In comparison of the two forms of dementia, we observed no significant differential patterns of cerebellar atrophy between AD and DLB despite different patterns of atrophy compared with controls. The absence of a differential pattern for each disorder is unlikely to have been driven by type II errors given our relatively large patient samples; rather, it could reflect the heterogeneity in the degree of cerebellar loss seen in these dementias and commonalities between AD and DLB in terms of neurogenerative processes such as amyloid deposition (Quigley et al., 2011). Our findings of volumetric changes in the cerebellum may also have implications for functional imaging studies in dementia, where this structure has been used as a reference region for image-intensity normalisation (Lacalle-Aurioles et al., 2013).
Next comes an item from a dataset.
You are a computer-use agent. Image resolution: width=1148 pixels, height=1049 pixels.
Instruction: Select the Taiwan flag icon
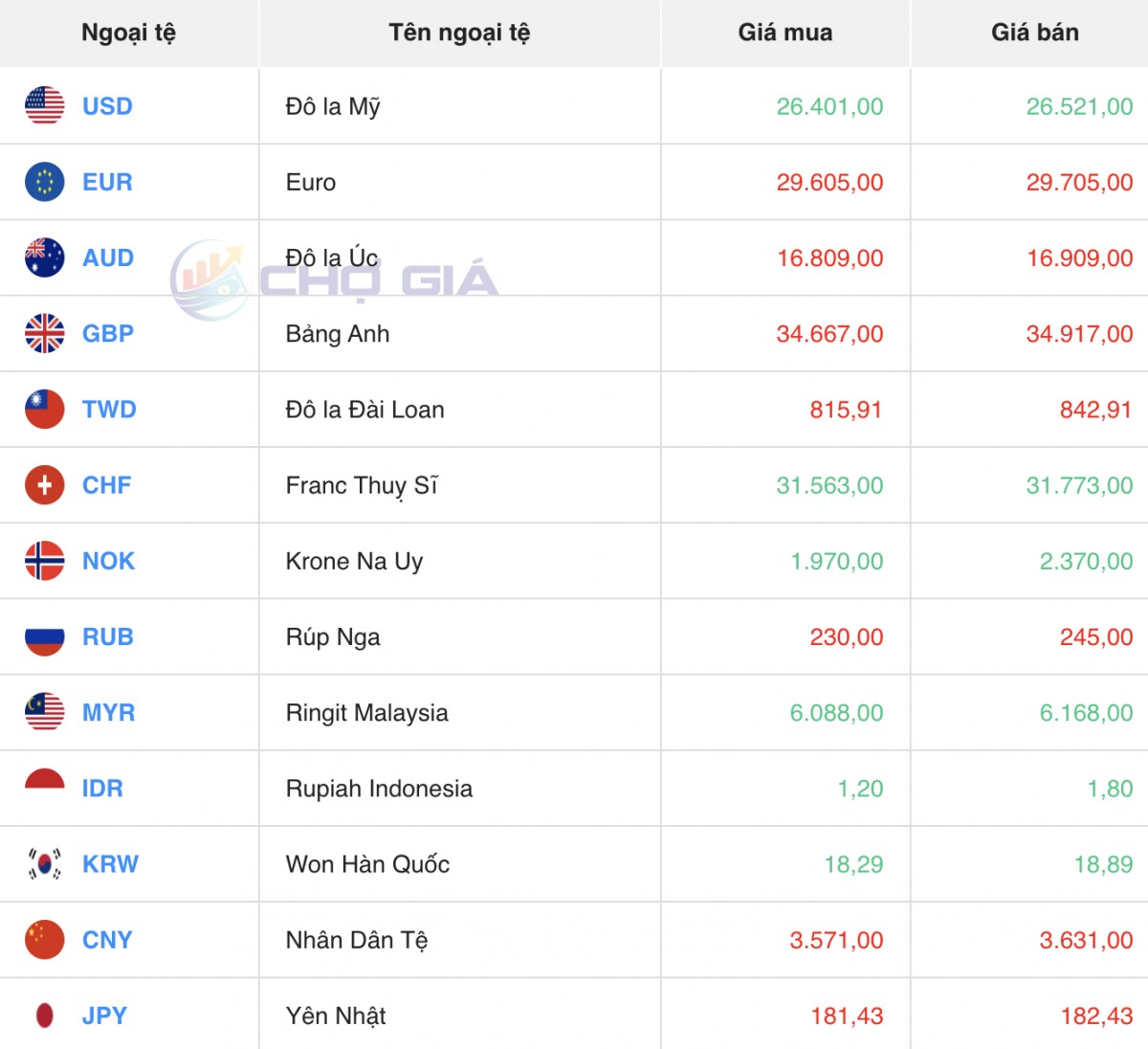tap(44, 409)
Strengths of the current study include the following: relatively large AD and DLB cohorts, 3-Tesla MRI dataset, and rigorous and validated methodologies for imaging. Patients were diagnostically classified by two independent raters, and underwent detailed clinical and cognitive assessment. The data also comprised two slightly different T1 sequences, so in addition to age and TIV, sequence was also included as a nuisance covariate; however, this did not affect results and was therefore excluded from the model. One potential weakness may lie in the inter-subject cerebellar spatial normalisation that was implemented by the whole-brain DARTEL algorithm rather than a cerebellum-optimised approach (Diedrichsen, 2006). The optimised procedure uses spatially unbiased templates that could offer increased sensitivity, though this did not appear to be a limiting factor in the present study. In conclusion, we observed clear volumetric cerebellar losses in both DLB and AD compared with controls, suggesting that this structure is affected by the neurogenerative processes in both disease states. The potential impact of cerebellar pathology in the broader clinical phenotype of the two conditions warrants further consideration.